We suggest that you begin approaching this problem by figuring out everything that you need to do to handle a write system call. Then consider how you will handle the following two scenarios (where BLOCKSIZE is the size of a block in the file system):

Scenario 1
	char buf[BLOCKSIZE]

	write(fd, buf, BLOCKSIZE);
Scenario 2
	char buf[BLOCKSIZE]

	write(fd, buf, BLOCKSIZE/2);
	write(fd, buf+BLOCKSIZE/2, BLOCKSIZE/2);

Next start figuring out log records you will need and any dependencies in your buffer cache. Write that all up and then step back and assess it critically to discuss the advantages and disadvantages.

Part II (10 points)

Now consider any modifications that you might need to make to the system's free space management.

6. Designing for Byte-Addressable Persistent Memory (80 points)

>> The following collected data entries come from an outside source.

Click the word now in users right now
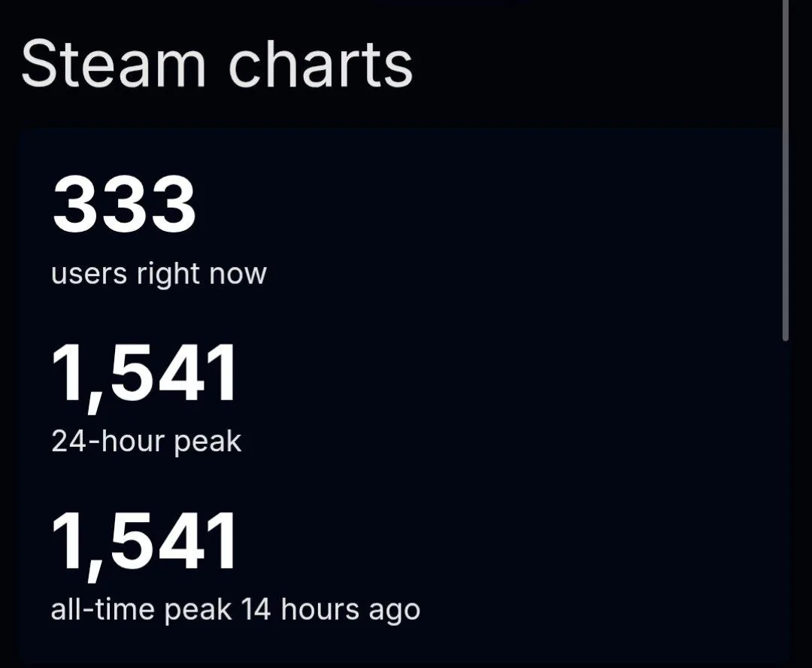[238, 275]
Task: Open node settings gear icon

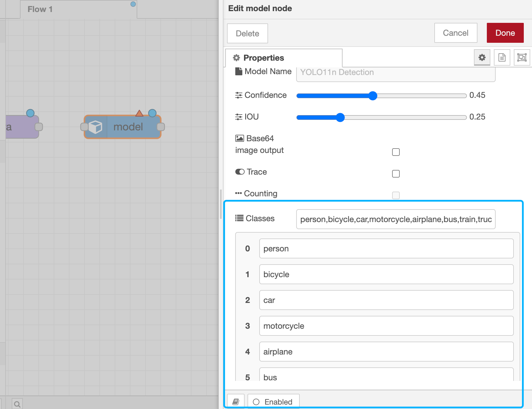Action: tap(482, 57)
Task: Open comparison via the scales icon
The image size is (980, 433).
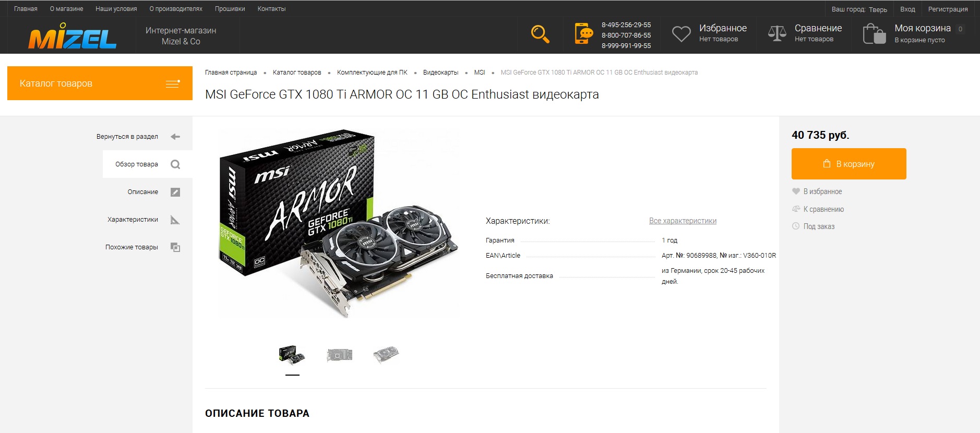Action: pyautogui.click(x=777, y=34)
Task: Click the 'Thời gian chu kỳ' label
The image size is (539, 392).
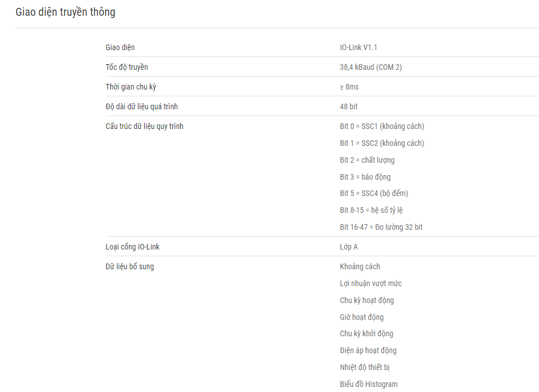Action: 131,87
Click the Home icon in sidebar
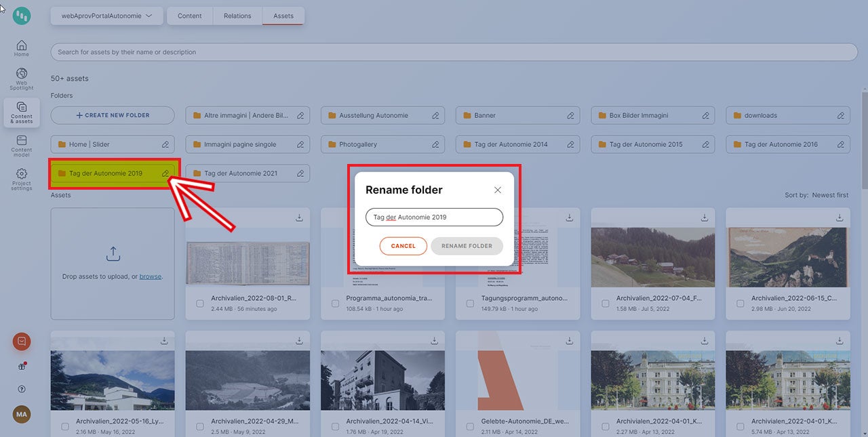868x437 pixels. click(21, 48)
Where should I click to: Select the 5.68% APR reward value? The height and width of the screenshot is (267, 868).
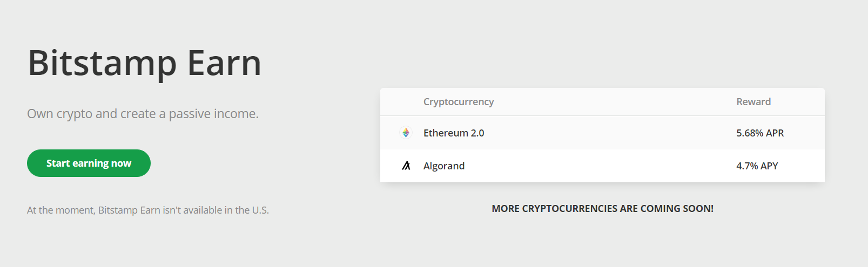point(760,133)
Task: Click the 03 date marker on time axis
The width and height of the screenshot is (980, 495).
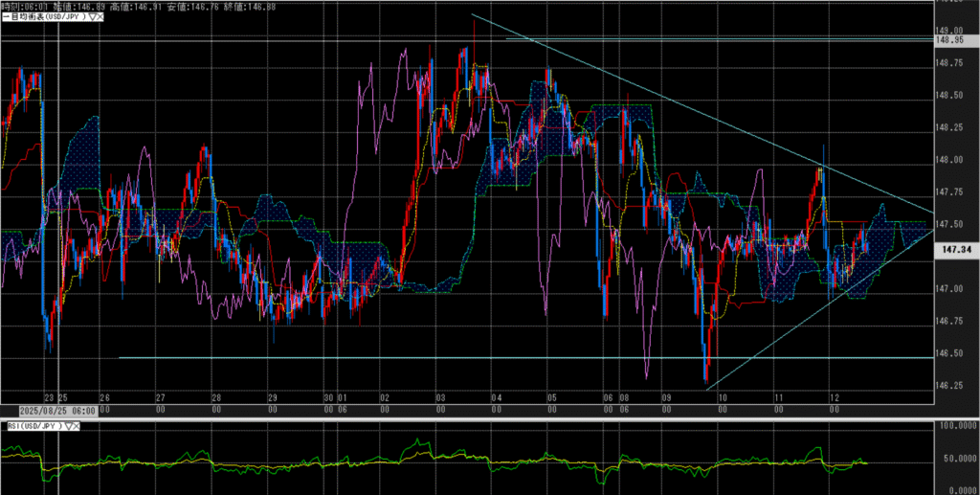Action: pyautogui.click(x=439, y=397)

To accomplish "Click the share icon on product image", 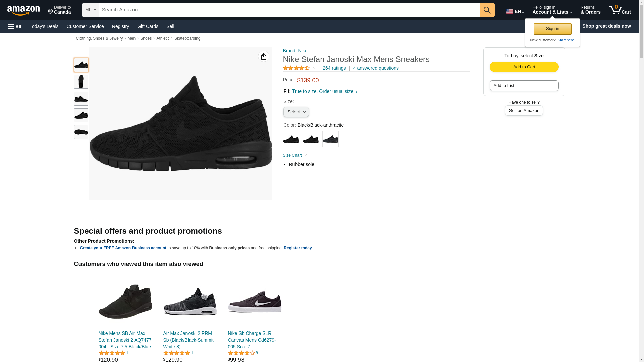I will pyautogui.click(x=263, y=56).
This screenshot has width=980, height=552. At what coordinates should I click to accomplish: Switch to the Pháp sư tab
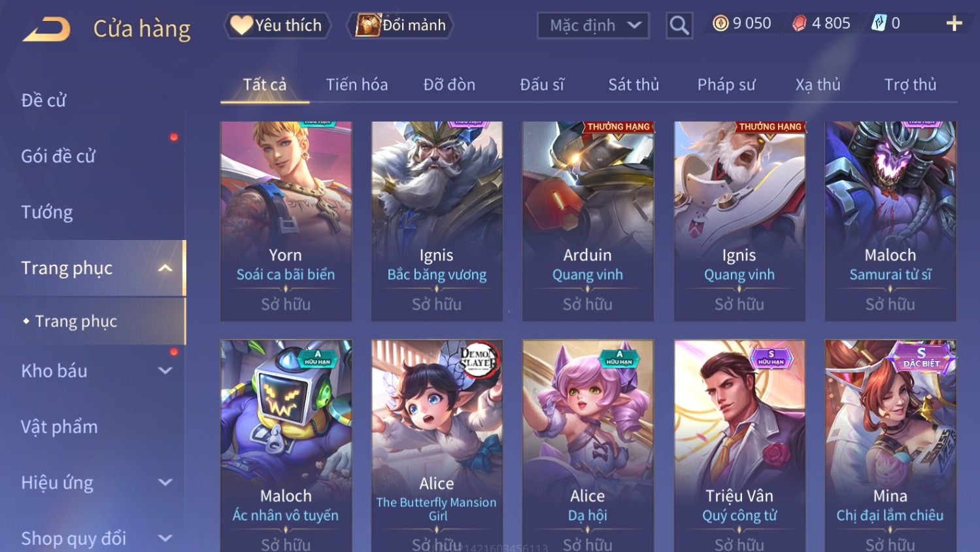(x=726, y=84)
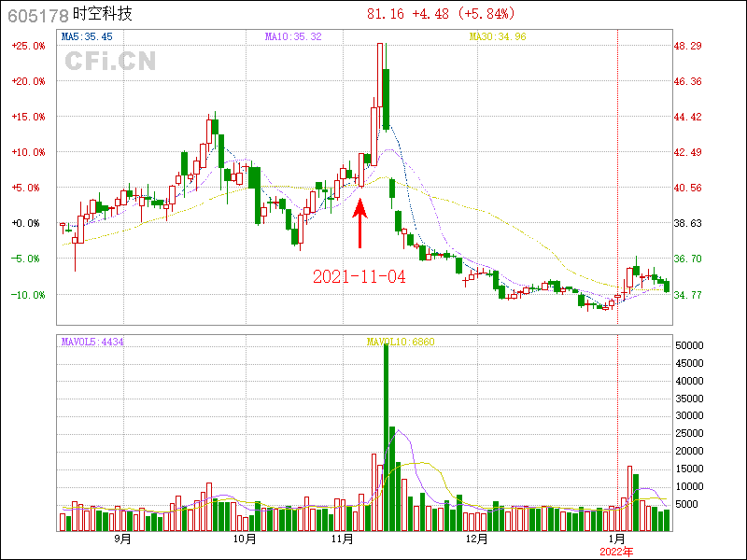Click the MA5:35.45 indicator label
Viewport: 747px width, 560px height.
(86, 36)
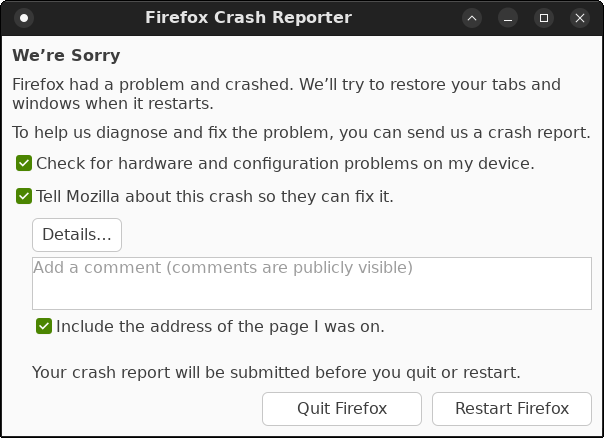Click the roll-up caret titlebar icon
This screenshot has height=438, width=604.
coord(472,18)
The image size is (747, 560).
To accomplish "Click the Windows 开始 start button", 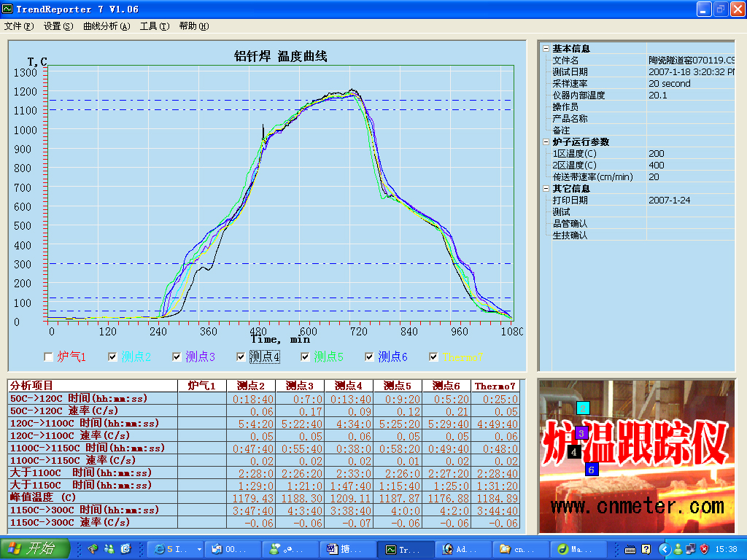I will point(35,549).
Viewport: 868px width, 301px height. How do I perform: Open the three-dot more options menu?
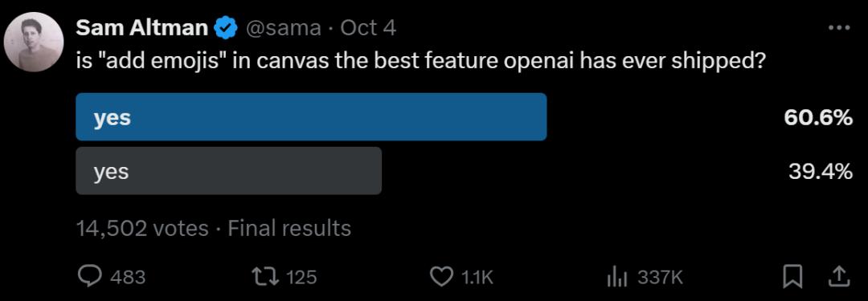(x=839, y=27)
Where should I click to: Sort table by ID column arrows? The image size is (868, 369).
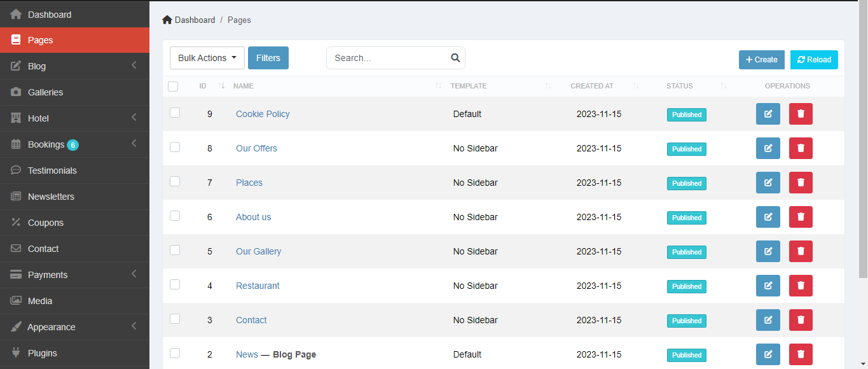pyautogui.click(x=221, y=86)
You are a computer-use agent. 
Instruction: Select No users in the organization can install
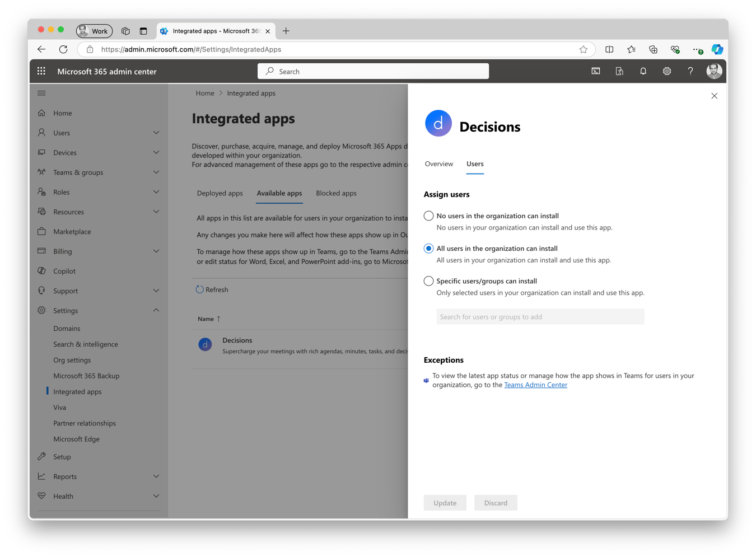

For this question, you will need to read this paper from the beginning up until section 4.1 (You will want to read about PCM, but you can stop after that.) The paper presents a way to build a file system on byte-addressable persistent memory. (You are, of course, free to read the entire paper, but I wanted to keep the portion necessary for the exam within reason.) You will undoubtedly find it useful to read the questions before you start reading.

In your own words, describe short-circuit shadow paging.
Could you use short-circuit shadow paging in a more conventional block-based file system? If so, explain how you would use it. If not, explain why it's not possible.
The paper introduces the problem caused by the fact that processors are allowed to reorder when data gets flushed to main memory. They introduce epoch barriers to address this. Disks also reorder requests. Explain how the situation between disks and memory are the same or different; if they are the same, explain what mechanism we use with disk drives to ensure proper ordering.
Explain how BPFS is well-suited to PCM as opposed to other, more traditional block-based systems that we've studied.
It is likely that some form of byte-addressable persistent memory will be available on systems within the next few years. Propose a different way you might use this technology (i.e., something other than a file system).